= Geoffrey Fyche =

16th-century Irish cleric

Geoffrey Fyche was Dean of St Patrick's Cathedral, Dublin from his election on 9 March 1529 until his death on 8 April 1537.

Fyche was Prebendary of St Audeon's at St Patrick's from 1495 to 1509; Archdeacon of Glendalough from 1509 until 1523; and Treasurer of St Patrick's from 1523 to 1529. He is commemorated by an impressive brass monument and inscription in the cathedral.

He came from a family with a strong ecclesiastical tradition: he was almost certainly a relative, possibly a younger brother, of Thomas Fich or Fyche (died 1517), sub-prior of the convent of Holy Trinity, now Christchurch Cathedral, Dublin and author of the compilation of memoranda called the White Book of Christ Church, Dublin still preserved in the cathedral.

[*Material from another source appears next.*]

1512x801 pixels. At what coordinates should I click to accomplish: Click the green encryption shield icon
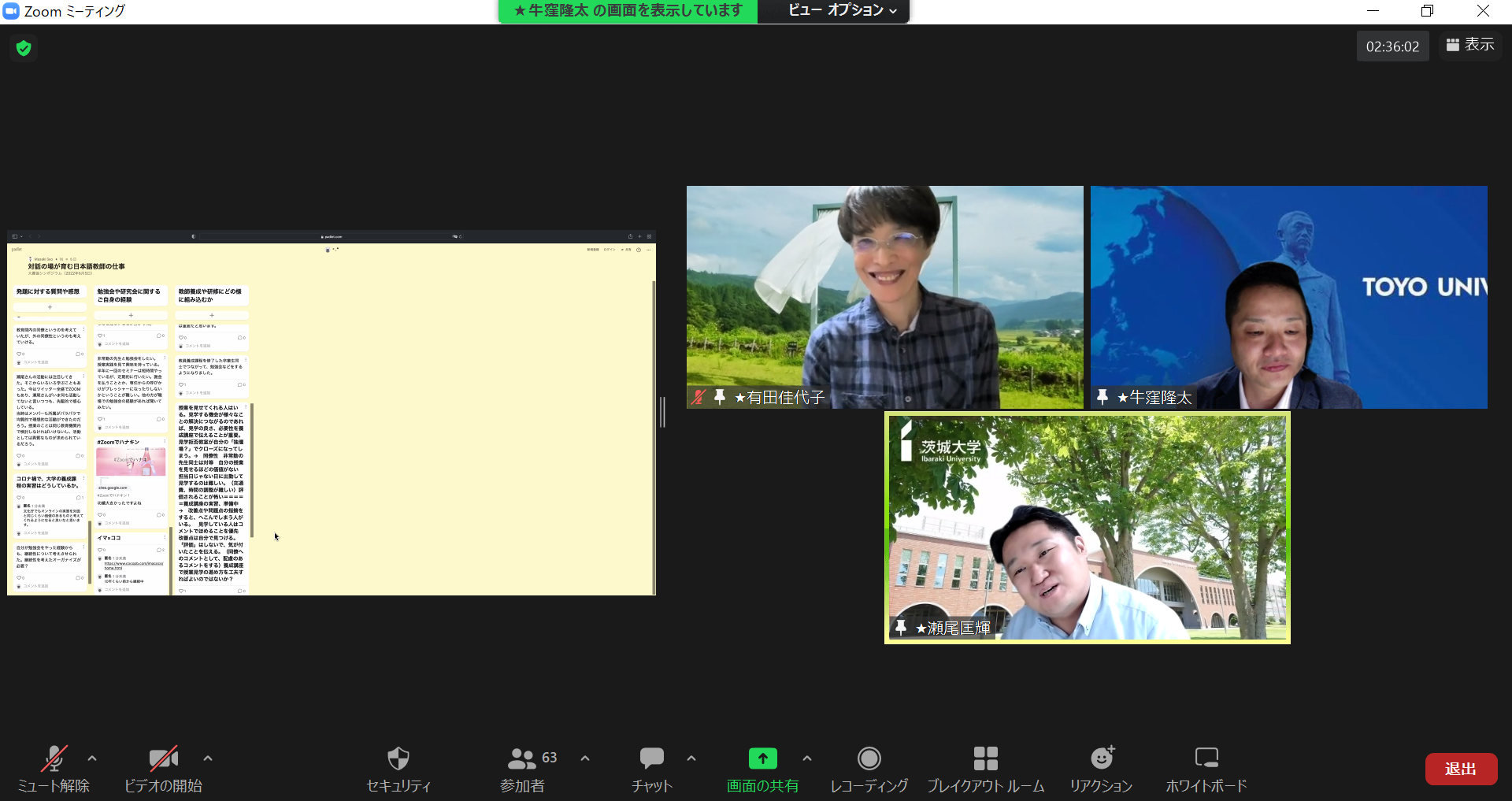pyautogui.click(x=24, y=48)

During the Rebellion of Silken Thomas, Fyche strongly condemned the murder of John Alen, Archbishop of Dublin, by the rebels in 1534. After the failure of the Rebellion, however, Thomas Cromwell, who clearly wished to be rid of Fyche, accused him of undue sympathy for the rebels, and unsuccessfully sought to force his resignation from the Deanery. By 1537 Cromwell had evidently dropped the matter, but Fyche died soon afterwards.